II
Supe por tu postura que eras tú. Esa forma de andar, como si
el mundo estuviese preparado para clavarte una daga tan fina que era
imperceptible para los demás y tuvieses que estar alerta para que no lo
consiguiese, te delataba. Nunca había sido capaz de verte tan de cerca, tan definido.
Y eras mejor que cualquier cosa que hubiese podido imaginar. Tus ojos eran
mucho más intensos y lo que antes había sido solo miedo y tristeza ahora iba
acompañado de una furia sin dueño, como si todo el universo te hubiese herido.
Y quise más que nunca hacerte cerrar aquellos ojos y borrar un poco aquel
dolor. Te acercaste a mí con paso decidido y te quitaste la capucha. Los
mechones de tu pelo, que no llevaban ni una pizca de leche, cayeron alrededor
de tu frente. Pediste un café con una sonrisa débil. Lo acompañaste con más
bollos, bizcochos y tartaletas de las que me podría comer en un mes. Pero te lo serví todo y te ayude a llevarlo a
tu mesa. No me importo que te negases. Sin embargo, mi cuerpo no iba en
concordancia con mis emociones y bostezó, porque aquel día había trabajado
turno doble y apenas podía sostenerme en pie. Y entre bostezo y tañido de
campana informando de la salida del penúltimo cliente del día me miraste y me
ordenaste que me sentase contigo. O tenía cara de ir a desfallecerme de
cansancio, o te preocupaba mi pequeño bostecillo.

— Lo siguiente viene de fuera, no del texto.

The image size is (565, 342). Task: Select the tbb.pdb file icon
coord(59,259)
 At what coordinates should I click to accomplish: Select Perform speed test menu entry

Hablamos y me abastecí de información, sedienta de ella como
si hubiese vivido en el desierto toda mi vida. Te ayudé con lo que habías
pedido ya que no había cenado. Y aunque estaba en un oasis de palabras, me
estaba muriendo de sed. Y a pesar de que me ofreciste varias veces de tu café
solo, a mí lo único que me gustaba sin acompañamiento era tu pelo oscuro.